**What is required:** Repeat only the lines from the one holding "Tap the NOS label click(x=197, y=284)" down to the last line of the listing below, including both of those lines.
___ Data to use
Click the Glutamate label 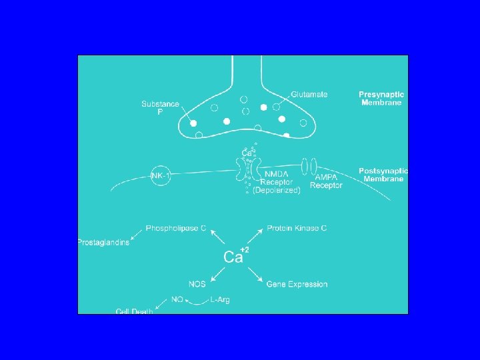click(x=309, y=95)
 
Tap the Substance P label click(x=160, y=108)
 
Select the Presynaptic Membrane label click(x=381, y=99)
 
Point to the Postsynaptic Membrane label click(x=382, y=175)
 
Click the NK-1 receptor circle click(x=161, y=176)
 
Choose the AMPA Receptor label click(x=326, y=181)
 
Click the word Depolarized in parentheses click(x=277, y=190)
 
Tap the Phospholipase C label click(x=171, y=228)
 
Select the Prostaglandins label click(x=103, y=241)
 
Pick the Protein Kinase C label click(x=297, y=228)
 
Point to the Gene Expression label click(x=297, y=284)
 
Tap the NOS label click(x=197, y=284)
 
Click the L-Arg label click(x=220, y=300)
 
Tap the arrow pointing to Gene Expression click(x=255, y=275)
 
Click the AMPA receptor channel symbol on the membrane click(x=308, y=167)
______
**Written answer:**
Tap the NOS label click(x=197, y=284)
 
Click the L-Arg label click(x=220, y=300)
 
Tap the arrow pointing to Gene Expression click(x=255, y=275)
 
Click the AMPA receptor channel symbol on the membrane click(x=308, y=167)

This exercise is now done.